Einstein notation is maximally lazy: whenever possible, it avoids explicit summations symbols and operations are generally inferred through index structures. There is enough information in the indices to remove any ambiguity in the vast majority of cases.

A sum occurs when repeated indices only appear on one side of an equation:

\begin{align}
 \textrm{dot product:}&\quad  z = x_{ k } y_{ k } \nonumber\\
 \textrm{matmul:}&\quad C_{ mn } = A_{ mk } B_{ kn } \nonumber
\end{align}

The name given to a summed-over index like $k$ is completely arbitrary (it's a "dummy-index"), but I attempt to make choices that carry some semantic or conventional meaning.

In contrast, for an element-wise vector product, the resulting tensor would carry the index:

\begin{align}
 \textrm{elementwise product:}&\quad  z_{ k } = x_{ k } y_{ k } \nonumber
\end{align}

The above is all relatively conventional. When operators act on specific indices, I like use some less-standard notation and explicitly indicate the dimension(s) on the operator itself. So, Softmax would be $p _{ s v } = \texttt{Soft} _{ v } z _{ s v }$, which results in a tensor obeying $\texttt{sum} _{ v } p _{ sv } = 1$.

Example: MLP Layers

A simple MLP layer provides a concrete example. In Einstein notation, the weights $W^{ 0 }_{ ed }, W^{ 1 } _{ de }$ and non-linearity $\phi$ act on a (batch_size, seqlen, dim)-shaped input $x _{ b s d}$ to produce:

z_{ bsd } = W^{ 1 }_{ de }\phi \left ( W^{ 0 }_{ ed' } x_{ bsd' }  \right ) \ .

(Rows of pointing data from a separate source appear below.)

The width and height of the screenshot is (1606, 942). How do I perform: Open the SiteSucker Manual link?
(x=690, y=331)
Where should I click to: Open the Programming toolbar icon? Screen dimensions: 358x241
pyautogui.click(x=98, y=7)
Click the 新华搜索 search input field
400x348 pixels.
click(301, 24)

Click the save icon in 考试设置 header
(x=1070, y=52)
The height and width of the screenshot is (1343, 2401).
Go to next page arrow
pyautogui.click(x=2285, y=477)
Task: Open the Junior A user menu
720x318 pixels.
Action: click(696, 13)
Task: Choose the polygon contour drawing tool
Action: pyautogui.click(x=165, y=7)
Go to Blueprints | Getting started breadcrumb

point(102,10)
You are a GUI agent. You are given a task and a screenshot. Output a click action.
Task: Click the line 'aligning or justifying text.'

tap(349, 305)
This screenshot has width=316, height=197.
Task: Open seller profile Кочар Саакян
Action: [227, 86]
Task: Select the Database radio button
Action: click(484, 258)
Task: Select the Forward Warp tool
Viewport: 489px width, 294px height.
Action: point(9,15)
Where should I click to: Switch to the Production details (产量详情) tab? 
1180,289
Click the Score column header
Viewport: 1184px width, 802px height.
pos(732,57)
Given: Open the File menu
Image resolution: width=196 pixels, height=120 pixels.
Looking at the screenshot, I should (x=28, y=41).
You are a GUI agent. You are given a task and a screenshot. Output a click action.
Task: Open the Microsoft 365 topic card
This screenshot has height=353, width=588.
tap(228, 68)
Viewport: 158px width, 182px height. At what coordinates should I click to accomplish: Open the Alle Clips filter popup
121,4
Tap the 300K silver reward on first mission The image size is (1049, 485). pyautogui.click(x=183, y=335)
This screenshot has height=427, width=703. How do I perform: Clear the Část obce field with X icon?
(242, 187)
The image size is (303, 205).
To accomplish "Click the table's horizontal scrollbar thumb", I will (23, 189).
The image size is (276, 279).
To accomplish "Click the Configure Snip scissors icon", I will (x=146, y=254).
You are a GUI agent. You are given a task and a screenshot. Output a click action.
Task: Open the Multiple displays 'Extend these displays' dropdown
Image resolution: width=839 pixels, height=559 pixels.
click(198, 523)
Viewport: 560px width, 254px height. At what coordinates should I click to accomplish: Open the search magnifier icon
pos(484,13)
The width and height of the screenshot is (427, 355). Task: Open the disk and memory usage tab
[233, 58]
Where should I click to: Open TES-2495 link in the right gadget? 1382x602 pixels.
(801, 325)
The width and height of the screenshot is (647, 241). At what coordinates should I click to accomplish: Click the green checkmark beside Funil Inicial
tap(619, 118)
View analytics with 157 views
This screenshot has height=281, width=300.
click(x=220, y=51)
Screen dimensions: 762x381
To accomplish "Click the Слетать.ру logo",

Explicitly, the sums occur over the $d'$ and $e$ indices which span over range(dim) and range(4 * dim), respectively, in the usual vanilla setup.

For a SwiGLU type activation function, the above would change to²

z_{ bsd } = W^{ 2 }_{ df } W^{ 1 }_{ f d'' }x_{ bsd'' }\phi \left ( W^{ 0 }_{ fd' } x_{ bsd' }  \right ) \ .

Notation for Sharding

How can sharding be represented in this notation? Two conventions are useful:

Notation for splitting up an index.
Notation for indicating that an index's values are physically distributed across different devices.

The latter notation must also indicate exactly which devices a tensor is sharded over, as complex, multi-dimensional device meshes are often involved.

For the first goal, we take inspiration from the excellent einops package and denote decomposing one index into multiple as in $b \longrightarrow (r c)$, or at the tensor level:

x_{ bsd } \longrightarrow x_{ (rc)sd } \longrightarrow x_{ r c s d }  \ ,

where I've removed the parentheses after it's clear which indices have been split.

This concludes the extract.